Today at the Indigenous Peoples’ Summit, she gave a rousing call to action to the delegates, telling them that they must oppose “all new forms of insanity” such as the “Crack cocaine of oil sands”. She talked of peak oil, of the fact that globalization requires cheap oil and plentiful money, and now both are in short supply, so the world can expect many shocks, and must change its way of doing business.

For me, the most affecting part of her speech was her account of her work with a particular Indigenous community to help give people what they need for climate change resilience; a combination of the old and the new.

The “old” is a handful of corn seeds, seeds that were native to the area, but had been kept in a seed bank.
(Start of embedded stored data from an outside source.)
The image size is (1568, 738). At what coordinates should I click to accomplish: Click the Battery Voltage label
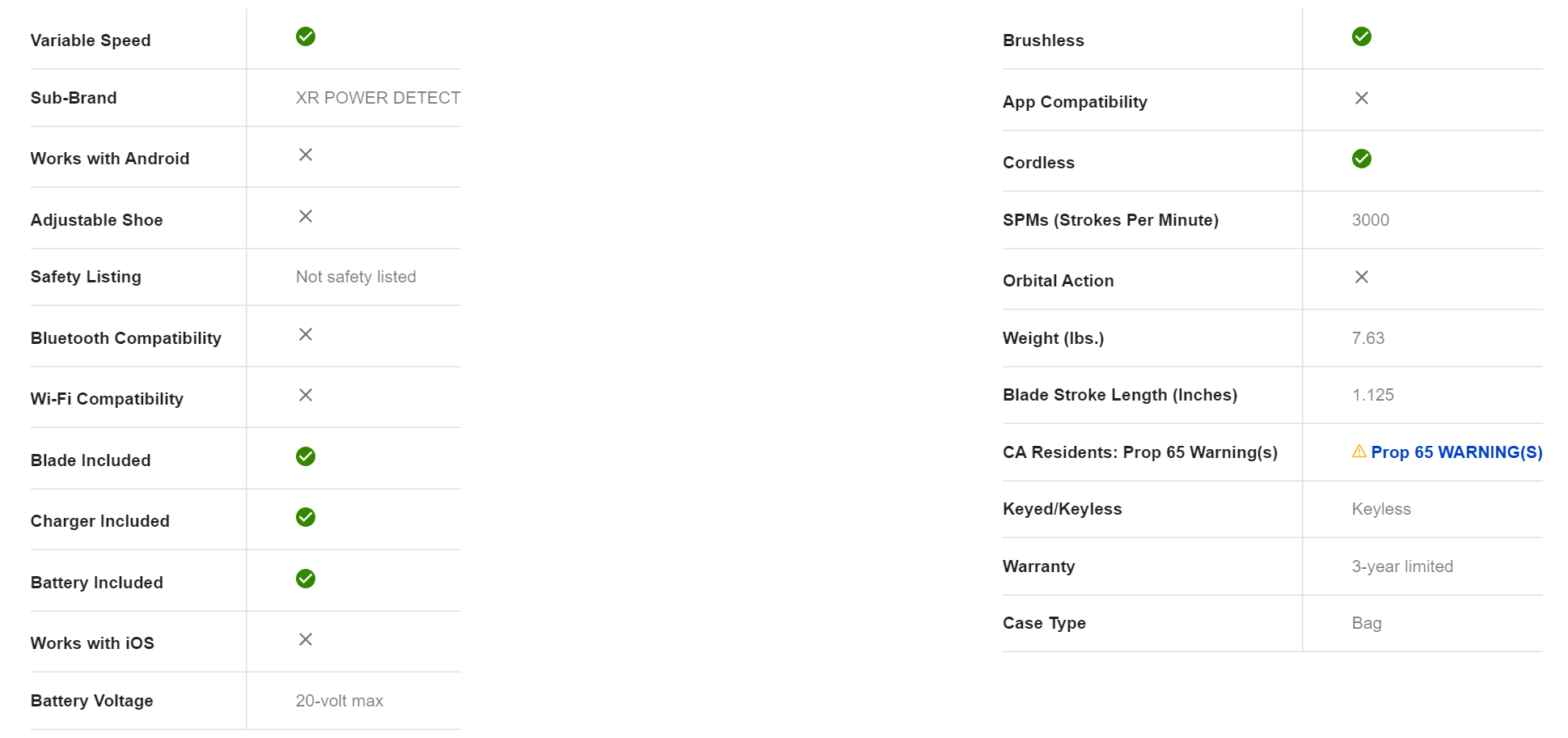92,701
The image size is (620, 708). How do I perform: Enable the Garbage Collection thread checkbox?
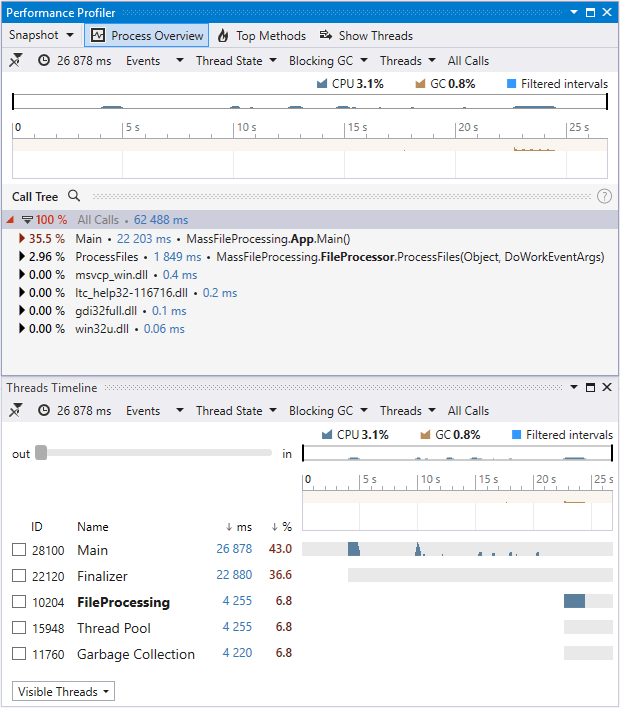19,654
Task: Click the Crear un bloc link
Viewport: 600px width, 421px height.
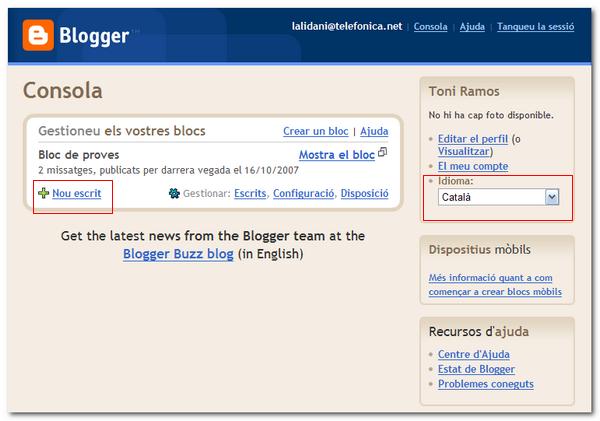Action: tap(316, 131)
This corn grows close to the ground, so it doesn’t get blown over by high winds. It doesn’t require much water, so it is resistant to drought. These conditions, increasing storms, and droughts, are both forecast to be consequences of climate change in American Midwest.

The “new” is a wind turbine – but as LaDuke pointed out, not brand new, but an older, refurbished one that had a simple assembly, so it could be erected and maintained by local people, “so you don’t have to get some guy from Denmark to fix it”. She pointed out that many indigenous communities are well situated to develop wind or solar energy, and to become energy self-sufficient, and perhaps also exporters of renewable energy.

She sees this twin strategy, of reclaiming and repatriating traditional food sources, and of developing appropriate technologies, as ways to make indigenous communities stronger, more self sufficient and more resilient to climate change impacts.